The next morning I ate the last of the stale bread and peanut butter scrapings and weakly shuffled to the Notting Hill underground station. I didn't have much in my portfolio, only a bit of art school work, drawings from Crawley's Return to Oz, and comic strip repro proofs from my "Giants" syndicated newspaper series. In those days, the only way to learn animation was by apprenticing on other people's films. It was also unheard of to ask for a print of anything I'd done on film; it would've been like Oliver Twist asking for 'more'. So I from the few TV commercials I'd animated and Oz, I had no film to show.
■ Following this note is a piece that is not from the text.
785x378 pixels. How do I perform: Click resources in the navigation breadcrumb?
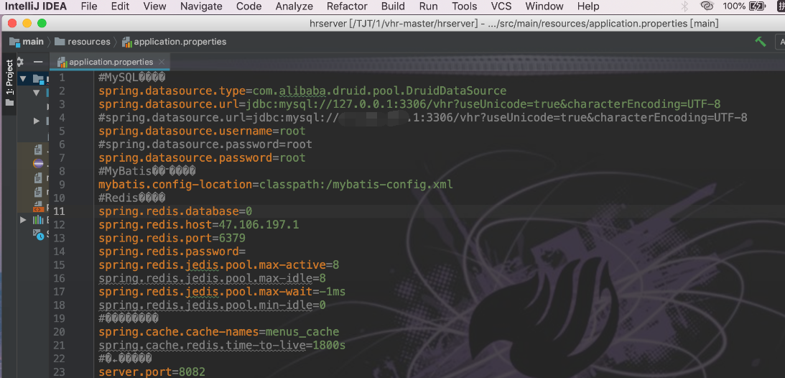click(89, 42)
This was in the neanderthal era before consumer videotape and VCR's arrived. Home computers were beyond anyone's wildest dreams. Hard to believe there was such an age. Realizing I had no animation samples, I jumped off the subway train at a station where I knew there was a Woolworth store on the street above. I bought a two penny pocket notepad and a tupenny tiny ballpoint pen the size of a toothpick. Resuming the subway journey, I frantically doodled a cartoon character jumping up and down on its pages as a 'flip-book', managing to get about six or eight shaky, jostled doodles done by the time the train pulled into Tottenham Court station (about an eight minute trip). The TVC interview: having looked at my portfolio, Bob Balser on the opposite side of the desk was politely making uncertain noises about my working on this mysterious, nameless, Beatles film. As a last resort, I took out the notepad flip-book. "Uh . . . as I explained, I was never able to get samples of my animation on film yet. . . but, I just doodled this on the subway coming over here . . ." I handed him the notepad. The pause was like ten thousand years as he slowly flipped the pages again and again and again and again without comment. Then suddenly: "GREAT! YOU CAN MOVE FORM! YOU'RE HIRED''. I nearly fainted from shock and joy, instead of from starvation. That's how I joined the crew of Yellow Submarine. Footnote: All that remained was to get deloused and move into a decent 'upscale' bed-sitter. Which is a whole n'other chapter.
© Norman Drew, 2006
He is an animation production consultant and offers classical animation training through his tutorial service The Academy of Classical Animation. Visit his website here. You'll be delighted to find an audio download page from a 2 hour live radio and an internet interview with fellow YS animator Tom Halley, with Yellow Submarine trivia (Hosted Dr Bob Hieronimous, who wrote the book "Inside the Yellow submarine". Today Drew does a lot of consulting/teaching and adds that he was pleased to get into deeper philosophical levels on art, life, music, peace, love, war etc. It's a must see website!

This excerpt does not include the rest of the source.